There was no statistically significant difference in the FA value change rate between the adjacent and distant peritumoral edema of metastatic brain tumors. The reason is explained as follows:

  1. 1.

    histologically, brain metastases are similar to the primary tumor, with no blood–brain barrier but having extremely high capillary permeability;

  2. 2.

    high expression of VEGF in brain metastatic tumors generates immature neoplastic neovascularization with increased vascular permeability [31, 35];

  3. 3.

    the tumor compression on adjacent veins leads to simple vasogenic edema (the small foci with large edema and the large foci with small edema seen in the study might explain that some edema is caused by tumor compression of the surrounding blood vessels).

Therefore, the edema surrounding the metastasis is simple vasogenic edema without tumor cell infiltration. There are similar histological structures in the adjacent and distant peritumoral edema, resulting in no statistically differences in the change rate of FA value.

Regarding the detection rate of lesions, the number of lesions detected by DTI was fewer than post-contrast images. Reviewing the images from both sequences, the small (< 7 mm in diameter) superficial metastatic brain tumors underneath the inner cranial plate could be documented on post-contrast MRI scans, but poorly on DTI. Such difference is likely due to DTI sequence’s sensitivity to the magnetic field inhomogeneity.

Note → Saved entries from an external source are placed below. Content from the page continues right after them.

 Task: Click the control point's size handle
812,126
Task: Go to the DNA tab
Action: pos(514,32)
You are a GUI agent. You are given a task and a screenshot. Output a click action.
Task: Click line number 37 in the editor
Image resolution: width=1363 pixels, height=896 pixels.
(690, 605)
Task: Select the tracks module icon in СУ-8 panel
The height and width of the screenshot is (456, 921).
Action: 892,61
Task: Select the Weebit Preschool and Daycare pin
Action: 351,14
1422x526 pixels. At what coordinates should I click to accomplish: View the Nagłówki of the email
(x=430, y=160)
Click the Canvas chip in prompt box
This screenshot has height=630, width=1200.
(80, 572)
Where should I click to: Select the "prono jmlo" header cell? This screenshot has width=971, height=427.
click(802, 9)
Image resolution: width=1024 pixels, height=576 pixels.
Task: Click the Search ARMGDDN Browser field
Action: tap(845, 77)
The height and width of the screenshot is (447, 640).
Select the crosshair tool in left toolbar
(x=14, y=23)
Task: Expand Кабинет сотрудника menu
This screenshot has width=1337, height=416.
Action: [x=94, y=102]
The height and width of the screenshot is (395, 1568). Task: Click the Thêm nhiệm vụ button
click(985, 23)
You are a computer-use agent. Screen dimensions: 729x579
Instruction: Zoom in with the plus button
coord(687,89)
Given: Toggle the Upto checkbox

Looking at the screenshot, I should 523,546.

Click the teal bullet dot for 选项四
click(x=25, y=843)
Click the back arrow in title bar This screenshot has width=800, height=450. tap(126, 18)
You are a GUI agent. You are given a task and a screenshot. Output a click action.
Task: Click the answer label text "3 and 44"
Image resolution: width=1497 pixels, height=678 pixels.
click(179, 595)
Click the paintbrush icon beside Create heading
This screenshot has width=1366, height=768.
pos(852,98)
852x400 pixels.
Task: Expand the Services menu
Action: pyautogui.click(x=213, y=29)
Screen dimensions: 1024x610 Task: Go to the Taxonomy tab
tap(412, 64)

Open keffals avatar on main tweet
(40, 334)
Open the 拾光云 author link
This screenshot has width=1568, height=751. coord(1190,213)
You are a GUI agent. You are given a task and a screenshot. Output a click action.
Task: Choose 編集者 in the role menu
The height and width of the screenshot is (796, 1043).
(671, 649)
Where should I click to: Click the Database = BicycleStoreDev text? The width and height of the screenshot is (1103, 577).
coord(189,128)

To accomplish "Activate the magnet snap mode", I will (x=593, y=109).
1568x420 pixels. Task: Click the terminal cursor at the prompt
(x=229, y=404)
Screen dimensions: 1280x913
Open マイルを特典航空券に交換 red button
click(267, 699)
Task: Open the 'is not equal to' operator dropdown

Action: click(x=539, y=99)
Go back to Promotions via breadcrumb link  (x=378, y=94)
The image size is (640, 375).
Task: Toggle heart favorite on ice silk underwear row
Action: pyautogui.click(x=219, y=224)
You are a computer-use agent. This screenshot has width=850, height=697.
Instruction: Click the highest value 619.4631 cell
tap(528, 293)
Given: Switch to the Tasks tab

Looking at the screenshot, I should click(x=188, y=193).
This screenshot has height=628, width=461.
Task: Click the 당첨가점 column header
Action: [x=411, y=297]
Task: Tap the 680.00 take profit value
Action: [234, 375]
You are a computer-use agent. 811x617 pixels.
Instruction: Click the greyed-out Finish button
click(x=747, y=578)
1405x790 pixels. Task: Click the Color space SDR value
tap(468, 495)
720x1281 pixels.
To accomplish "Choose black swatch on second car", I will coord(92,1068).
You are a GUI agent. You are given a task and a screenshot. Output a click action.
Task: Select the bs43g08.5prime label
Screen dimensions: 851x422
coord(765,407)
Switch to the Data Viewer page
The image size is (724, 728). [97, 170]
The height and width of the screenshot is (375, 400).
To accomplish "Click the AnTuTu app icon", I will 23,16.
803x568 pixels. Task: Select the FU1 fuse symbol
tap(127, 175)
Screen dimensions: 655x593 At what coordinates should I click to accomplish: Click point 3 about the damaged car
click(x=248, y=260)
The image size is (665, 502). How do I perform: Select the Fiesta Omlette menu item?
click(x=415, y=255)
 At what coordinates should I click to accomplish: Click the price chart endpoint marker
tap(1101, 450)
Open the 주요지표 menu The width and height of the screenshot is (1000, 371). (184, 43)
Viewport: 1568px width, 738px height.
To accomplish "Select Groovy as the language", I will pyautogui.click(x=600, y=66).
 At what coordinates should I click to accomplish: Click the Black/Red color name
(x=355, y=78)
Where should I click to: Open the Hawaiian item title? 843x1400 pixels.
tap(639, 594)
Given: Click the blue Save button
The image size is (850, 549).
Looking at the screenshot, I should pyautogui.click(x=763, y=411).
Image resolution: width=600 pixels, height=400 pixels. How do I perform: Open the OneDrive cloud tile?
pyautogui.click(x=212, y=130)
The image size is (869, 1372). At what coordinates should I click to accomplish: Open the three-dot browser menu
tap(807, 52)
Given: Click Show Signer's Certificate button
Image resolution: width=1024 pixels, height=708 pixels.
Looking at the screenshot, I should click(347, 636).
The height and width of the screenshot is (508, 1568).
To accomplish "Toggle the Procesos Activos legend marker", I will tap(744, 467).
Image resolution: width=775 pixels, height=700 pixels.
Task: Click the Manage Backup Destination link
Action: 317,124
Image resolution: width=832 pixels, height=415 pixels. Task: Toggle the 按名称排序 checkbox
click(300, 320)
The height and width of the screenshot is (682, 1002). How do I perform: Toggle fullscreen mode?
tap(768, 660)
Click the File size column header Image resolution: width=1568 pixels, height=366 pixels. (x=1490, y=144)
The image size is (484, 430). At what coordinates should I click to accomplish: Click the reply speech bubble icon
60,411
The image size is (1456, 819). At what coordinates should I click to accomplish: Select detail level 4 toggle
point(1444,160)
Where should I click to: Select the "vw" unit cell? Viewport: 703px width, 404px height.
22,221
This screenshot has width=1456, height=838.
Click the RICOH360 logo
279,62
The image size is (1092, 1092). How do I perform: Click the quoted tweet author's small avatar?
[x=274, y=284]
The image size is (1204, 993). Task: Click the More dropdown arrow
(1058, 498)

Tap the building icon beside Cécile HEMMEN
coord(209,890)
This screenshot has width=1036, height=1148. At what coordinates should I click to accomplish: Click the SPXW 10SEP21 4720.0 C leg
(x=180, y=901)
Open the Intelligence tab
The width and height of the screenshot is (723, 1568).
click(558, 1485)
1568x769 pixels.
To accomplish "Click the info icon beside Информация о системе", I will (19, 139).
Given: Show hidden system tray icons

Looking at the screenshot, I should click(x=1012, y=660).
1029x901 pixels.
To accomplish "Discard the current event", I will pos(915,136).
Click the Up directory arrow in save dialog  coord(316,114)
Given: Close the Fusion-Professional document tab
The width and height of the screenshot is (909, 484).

Furthermore, the enhanced MRI sequence used in this study is 3D T1WI, which provides more morphological details for small lesion characterization. Nevertheless, the consistency of the DTI and contrast-enhanced 3D T1WI scan is good.

A limitation of this study is the small sample size. Also, most of the subjects were patients with lung cancer, which has the predilection to hemorrhage. The treatment regime might induce the intratumoral hemorrhage. All these factors increased the sensitivity of the DTI to detect the lesion, thus resulting the bias. So, it should be further confirmed weather this advantage can be found for other brain metastases and patients who have not done antineoplastic therapy yet. Nevertheless, since in clinical practice most of the patients are diagnosed brain metastases in the follow-up and under longstanding chemotherapy, the situation of this study can still be representative, might provide reference to clinical practice.

In conclusion, DTI can detect much more brain metastatic tumor lesions than the conventional non-contrast MRI sequences, especially metastases with intratumoral hemorrhage. It can be an alternative and complementary scan protocol for the patient with contraindication to contrast-enhanced MRI examination. At the same time, because DTI is more sensitive to the diffusivity of the water molecules, which in turn may be associated with the activity of the tumor, it might be used to determine the treatment efficacy and prognosis.